According a new research, Apple Inc (NASDAQ: AAPL) iOS devices are at risk of getting apps that have been malformed to do some malicious activities. However, this new research is only applicable to those who have jailbroken iOS device or are in an ecosystem that deals with enterprise apps.
According to the FireEye, a security firm in the California, the certificates used by both the developers and enterprise customers can be altered to replace the legit apps with the one that has been altered already to execute malicious operations in the iOS. The custom app adoption in the enterprise is very high. As per the reports, the adoption of customs apps was initially 107% but has grown to a whopping 731% year-over-year and is continuously increasing too.
Custom apps are the one that are easily available from the workplace and can be of great use while completing the daily tasks. Enterprise have their own apps to have a reliability, security and an ease of work for its employees, and it is also a well known fact that these apps can be updated over the air — putting more risks for its users.
An attacker can easily re-direct you towards the malicious website that holds the link to a malicious app.
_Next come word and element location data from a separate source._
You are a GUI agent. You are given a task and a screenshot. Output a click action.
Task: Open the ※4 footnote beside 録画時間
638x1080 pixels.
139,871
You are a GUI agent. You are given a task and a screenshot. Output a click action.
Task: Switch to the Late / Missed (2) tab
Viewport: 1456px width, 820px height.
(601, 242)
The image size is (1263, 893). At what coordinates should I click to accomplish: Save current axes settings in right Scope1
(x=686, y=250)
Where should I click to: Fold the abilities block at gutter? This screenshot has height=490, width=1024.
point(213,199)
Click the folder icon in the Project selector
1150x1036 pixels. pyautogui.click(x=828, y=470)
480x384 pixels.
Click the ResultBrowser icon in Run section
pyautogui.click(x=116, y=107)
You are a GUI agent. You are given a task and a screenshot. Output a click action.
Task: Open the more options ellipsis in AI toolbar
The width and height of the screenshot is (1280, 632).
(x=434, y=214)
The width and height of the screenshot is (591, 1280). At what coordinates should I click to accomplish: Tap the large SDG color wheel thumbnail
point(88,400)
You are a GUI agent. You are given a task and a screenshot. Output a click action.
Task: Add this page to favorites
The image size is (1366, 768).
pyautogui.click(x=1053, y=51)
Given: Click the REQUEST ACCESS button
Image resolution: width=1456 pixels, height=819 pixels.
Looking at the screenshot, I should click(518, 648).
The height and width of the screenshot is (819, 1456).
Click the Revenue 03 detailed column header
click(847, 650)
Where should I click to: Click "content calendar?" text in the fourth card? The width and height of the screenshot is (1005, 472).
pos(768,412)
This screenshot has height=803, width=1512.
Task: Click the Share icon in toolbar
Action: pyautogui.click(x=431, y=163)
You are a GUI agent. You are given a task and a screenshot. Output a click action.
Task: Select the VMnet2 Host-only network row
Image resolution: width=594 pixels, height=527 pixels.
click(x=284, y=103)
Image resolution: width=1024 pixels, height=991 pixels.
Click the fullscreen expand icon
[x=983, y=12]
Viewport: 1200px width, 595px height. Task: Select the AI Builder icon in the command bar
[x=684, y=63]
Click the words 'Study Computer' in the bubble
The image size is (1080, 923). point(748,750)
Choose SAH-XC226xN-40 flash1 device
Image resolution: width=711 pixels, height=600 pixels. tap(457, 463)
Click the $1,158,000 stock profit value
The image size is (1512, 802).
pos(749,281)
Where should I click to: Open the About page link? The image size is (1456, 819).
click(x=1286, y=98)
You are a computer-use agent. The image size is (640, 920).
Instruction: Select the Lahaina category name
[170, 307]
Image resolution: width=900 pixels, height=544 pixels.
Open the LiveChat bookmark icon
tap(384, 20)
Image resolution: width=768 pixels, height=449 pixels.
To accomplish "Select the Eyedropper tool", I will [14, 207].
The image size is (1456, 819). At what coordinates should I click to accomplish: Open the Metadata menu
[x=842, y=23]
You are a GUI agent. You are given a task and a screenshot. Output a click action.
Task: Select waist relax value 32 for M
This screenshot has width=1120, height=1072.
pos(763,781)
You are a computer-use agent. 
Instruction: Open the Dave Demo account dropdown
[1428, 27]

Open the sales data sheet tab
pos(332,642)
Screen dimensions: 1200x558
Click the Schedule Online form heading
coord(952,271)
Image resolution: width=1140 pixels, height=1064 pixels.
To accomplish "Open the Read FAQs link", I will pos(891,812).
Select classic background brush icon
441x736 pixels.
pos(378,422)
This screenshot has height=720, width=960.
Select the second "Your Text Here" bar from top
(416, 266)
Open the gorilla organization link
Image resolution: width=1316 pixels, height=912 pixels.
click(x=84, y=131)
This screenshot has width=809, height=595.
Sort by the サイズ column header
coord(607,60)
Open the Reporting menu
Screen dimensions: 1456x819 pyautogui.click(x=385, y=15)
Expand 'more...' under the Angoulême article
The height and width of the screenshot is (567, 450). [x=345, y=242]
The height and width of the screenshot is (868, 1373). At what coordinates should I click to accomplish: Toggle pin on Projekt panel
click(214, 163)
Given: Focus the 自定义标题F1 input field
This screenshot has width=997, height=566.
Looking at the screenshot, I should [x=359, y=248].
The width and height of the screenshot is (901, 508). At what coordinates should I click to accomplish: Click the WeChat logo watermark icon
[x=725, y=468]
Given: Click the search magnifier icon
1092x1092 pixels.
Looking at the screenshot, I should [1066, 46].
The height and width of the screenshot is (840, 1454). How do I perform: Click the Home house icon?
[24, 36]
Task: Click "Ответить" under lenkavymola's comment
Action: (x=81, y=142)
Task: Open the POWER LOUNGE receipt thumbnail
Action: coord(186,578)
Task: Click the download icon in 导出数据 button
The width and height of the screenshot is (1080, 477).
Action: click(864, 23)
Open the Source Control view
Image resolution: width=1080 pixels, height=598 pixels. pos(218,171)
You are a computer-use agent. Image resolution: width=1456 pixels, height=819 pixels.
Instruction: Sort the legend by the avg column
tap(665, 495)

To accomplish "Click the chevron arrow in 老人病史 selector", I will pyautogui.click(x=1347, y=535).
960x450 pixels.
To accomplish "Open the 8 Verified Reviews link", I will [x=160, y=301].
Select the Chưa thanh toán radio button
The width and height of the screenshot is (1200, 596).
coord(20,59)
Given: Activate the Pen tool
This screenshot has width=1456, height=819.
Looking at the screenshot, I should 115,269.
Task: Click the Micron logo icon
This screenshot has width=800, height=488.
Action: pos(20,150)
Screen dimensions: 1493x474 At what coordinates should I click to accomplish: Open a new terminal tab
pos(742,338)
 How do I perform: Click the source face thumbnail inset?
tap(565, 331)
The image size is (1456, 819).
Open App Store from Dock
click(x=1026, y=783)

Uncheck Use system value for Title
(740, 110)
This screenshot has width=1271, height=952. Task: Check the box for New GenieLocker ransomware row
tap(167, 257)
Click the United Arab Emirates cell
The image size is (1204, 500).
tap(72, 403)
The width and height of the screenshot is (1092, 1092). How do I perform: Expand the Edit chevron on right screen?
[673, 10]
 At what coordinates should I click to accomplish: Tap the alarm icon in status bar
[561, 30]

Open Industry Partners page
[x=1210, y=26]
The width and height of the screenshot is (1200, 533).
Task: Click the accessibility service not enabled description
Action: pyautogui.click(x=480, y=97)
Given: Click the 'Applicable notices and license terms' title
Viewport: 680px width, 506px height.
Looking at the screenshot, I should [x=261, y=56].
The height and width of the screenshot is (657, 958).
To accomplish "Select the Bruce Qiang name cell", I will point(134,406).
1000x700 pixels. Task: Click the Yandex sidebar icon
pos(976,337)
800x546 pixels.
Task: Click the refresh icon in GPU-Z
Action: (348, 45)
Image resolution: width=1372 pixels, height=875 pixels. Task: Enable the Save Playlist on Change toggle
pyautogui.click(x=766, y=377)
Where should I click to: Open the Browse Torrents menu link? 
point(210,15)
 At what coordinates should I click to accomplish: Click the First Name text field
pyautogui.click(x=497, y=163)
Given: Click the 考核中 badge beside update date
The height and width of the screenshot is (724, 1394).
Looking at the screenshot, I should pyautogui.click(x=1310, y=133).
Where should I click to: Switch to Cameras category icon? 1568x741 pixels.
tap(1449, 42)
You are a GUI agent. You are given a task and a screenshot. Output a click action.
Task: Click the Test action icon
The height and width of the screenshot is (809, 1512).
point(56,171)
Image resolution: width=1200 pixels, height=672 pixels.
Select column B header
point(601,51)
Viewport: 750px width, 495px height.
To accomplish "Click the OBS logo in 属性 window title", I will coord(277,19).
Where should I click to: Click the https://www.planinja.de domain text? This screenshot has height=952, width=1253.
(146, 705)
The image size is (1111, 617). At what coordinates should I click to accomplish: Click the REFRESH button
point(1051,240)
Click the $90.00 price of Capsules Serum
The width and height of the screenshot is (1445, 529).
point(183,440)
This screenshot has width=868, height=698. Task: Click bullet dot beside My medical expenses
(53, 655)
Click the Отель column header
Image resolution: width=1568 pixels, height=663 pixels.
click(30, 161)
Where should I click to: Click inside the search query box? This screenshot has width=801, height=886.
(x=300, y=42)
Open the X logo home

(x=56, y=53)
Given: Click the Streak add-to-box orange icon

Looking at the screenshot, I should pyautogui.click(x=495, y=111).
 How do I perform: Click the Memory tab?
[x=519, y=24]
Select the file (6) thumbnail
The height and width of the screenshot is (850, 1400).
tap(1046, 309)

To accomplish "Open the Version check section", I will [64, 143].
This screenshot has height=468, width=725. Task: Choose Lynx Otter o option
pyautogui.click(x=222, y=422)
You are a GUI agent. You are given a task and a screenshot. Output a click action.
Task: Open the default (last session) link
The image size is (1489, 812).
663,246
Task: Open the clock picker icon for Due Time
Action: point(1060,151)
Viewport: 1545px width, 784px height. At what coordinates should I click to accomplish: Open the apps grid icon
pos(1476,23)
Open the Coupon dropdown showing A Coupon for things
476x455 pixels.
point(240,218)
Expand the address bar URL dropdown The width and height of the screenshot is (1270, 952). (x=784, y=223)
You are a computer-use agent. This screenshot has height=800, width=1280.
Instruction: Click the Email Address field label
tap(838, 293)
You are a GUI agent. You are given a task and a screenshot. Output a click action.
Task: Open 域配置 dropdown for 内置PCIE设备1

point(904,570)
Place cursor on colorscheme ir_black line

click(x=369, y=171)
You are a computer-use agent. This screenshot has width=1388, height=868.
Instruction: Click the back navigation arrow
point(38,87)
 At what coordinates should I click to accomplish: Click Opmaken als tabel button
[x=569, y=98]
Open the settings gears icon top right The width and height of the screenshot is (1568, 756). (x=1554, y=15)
The app once installed can be used to do the malicious activities such as recording your activities, calls and messages. The researchers were able to give a demo of this new finding by replacing the authentic Gmail app with the one that has been altered to make you insecure.
Android also suffers from the same issue, however, Google has put up a barrier called Bouncer to check the activities of apps for any such kind of activity, however, it can also be bypassed in one or another.